Fear is just one of the many emotions you and your family must deal with. Other emotions that can be particularly difficult to cope with after a heart attack may include:

* Anger. You may be angry and wonder: "Why did I have to have a heart attack, and why now?" It's normal to feel some resentment after a heart attack.
* Guilt. Family members may feel scared at first and then guilty about your heart attack. Some may even feel that they're somehow responsible for doing something that gave you a heart attack.
* Depression. Depression is common after a heart attack. You may feel that you can no longer do things you used to do — that you're not the same person you were before the heart attack.

These feelings are common, and openly discussing them with your doctor, a family member or a friend may help you better cope. You need to take care of yourself mentally as well as physically after a heart attack. Exercising and participating in cardiac rehabilitation sessions with other people who are recovering from a heart attack may help you work through these feelings.

Sex after a heart attack
Many people worry that sex after a heart attack will be too strenuous on their hearts. However, most people can safely return to sexual activity after recovering from a heart attack. Each person has a different timeline, depending on his or her level of physical comfort, psychological readiness and previous sexual activity.

The demands sexual intercourse places on your heart approximate those of taking a brisk walk, scrubbing a floor, or climbing one or two flights of stairs. In a way, sexual activity parallels any other physical exertion — your heart rate, breathing rate and blood pressure level increase. Ask your doctor when it's safe to resume sexual activity. With time, you'll likely be able to resume your normal sexual patterns.

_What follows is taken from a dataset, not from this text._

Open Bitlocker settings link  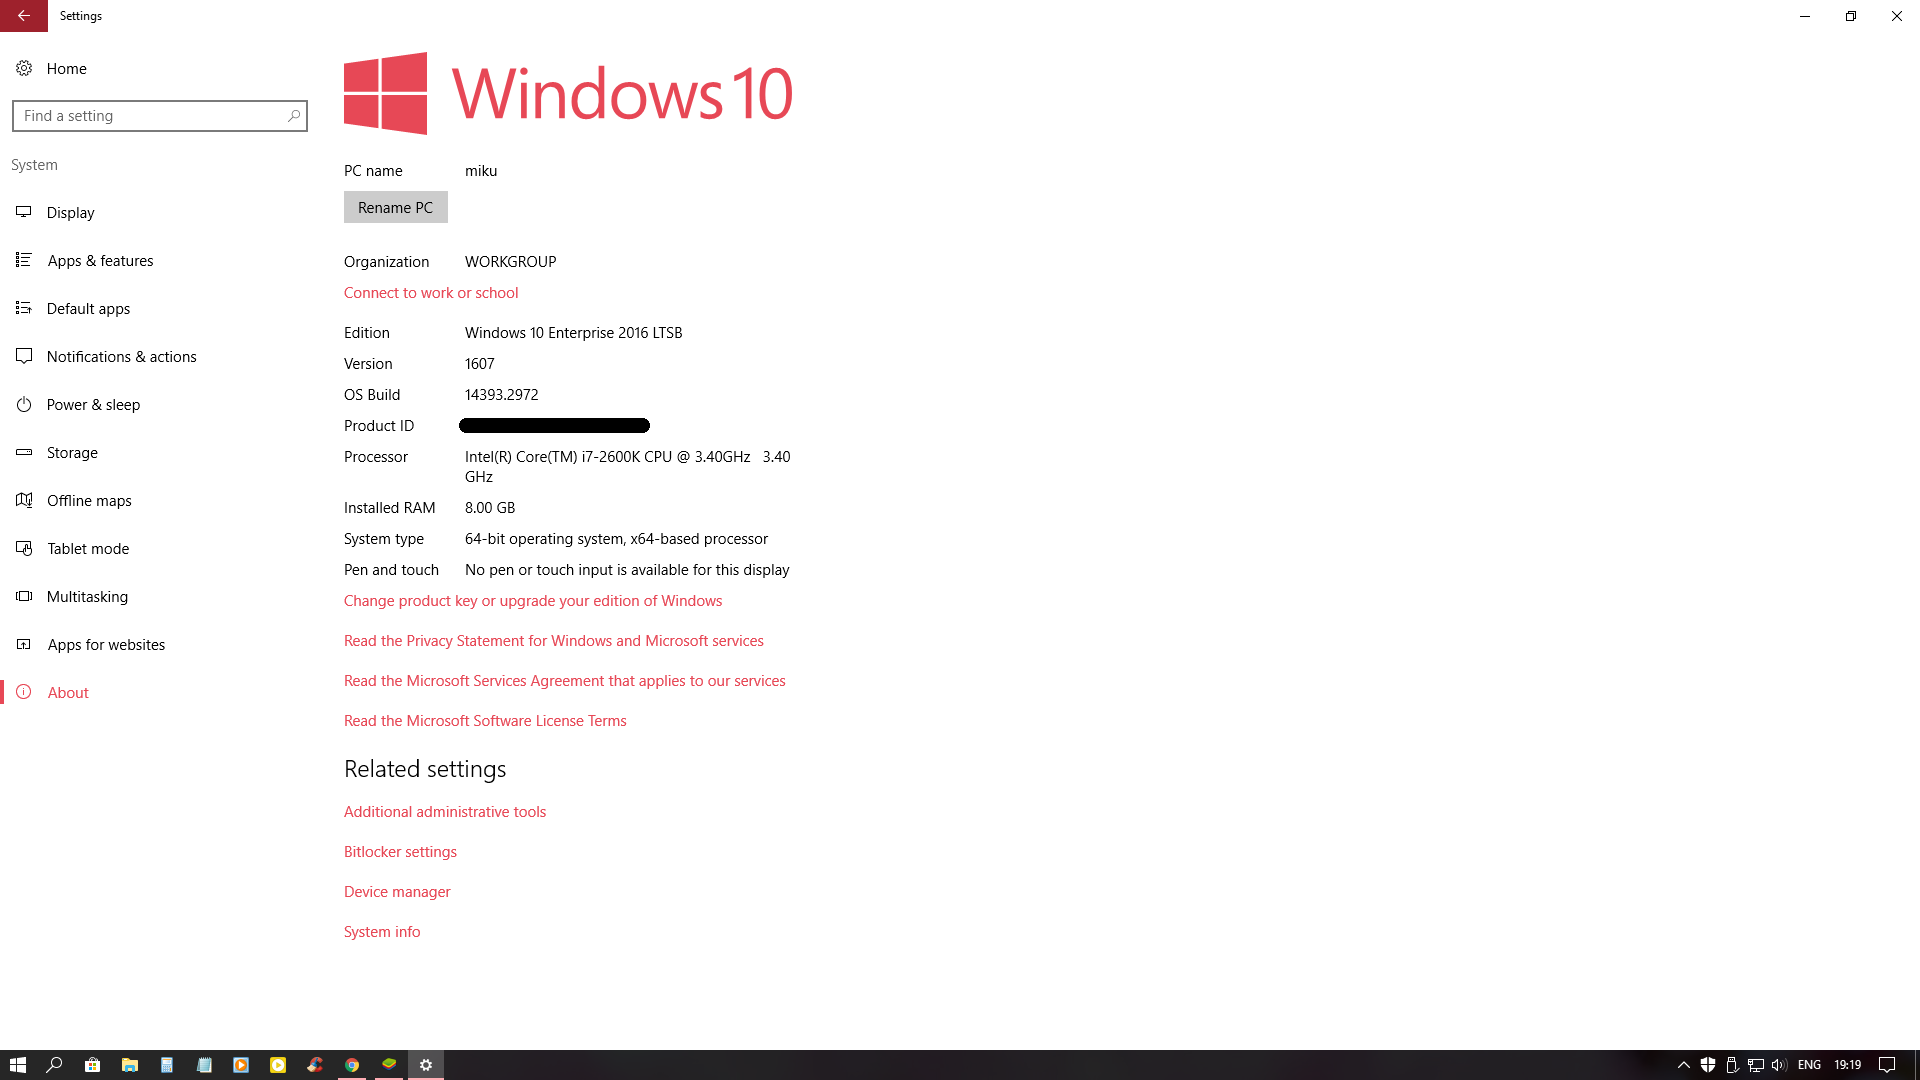tap(400, 852)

Some heart medications, such as beta blockers, may affect sexual function. However, sexual dysfunction following a heart attack is more often due to depression or anxiety than to medications. If you're having problems with sexual dysfunction, talk to your doctor. He or she may be able to help you pinpoint the problem and seek the appropriate treatment.

You and your family may have a lot of questions and concerns following your heart attack. If so, it might be helpful to talk to others who are experiencing some of the same things as you and your family. Many cardiac rehabilitation programs offer counseling services and support groups for heart attack survivors.

Surviving a heart attack doesn't mean that life as you knew it is over. On the contrary, most people lead full, active lives after a heart attack. But it may mean making some positive changes in your daily habits, being patient as you recover and adopting a can-do attitude.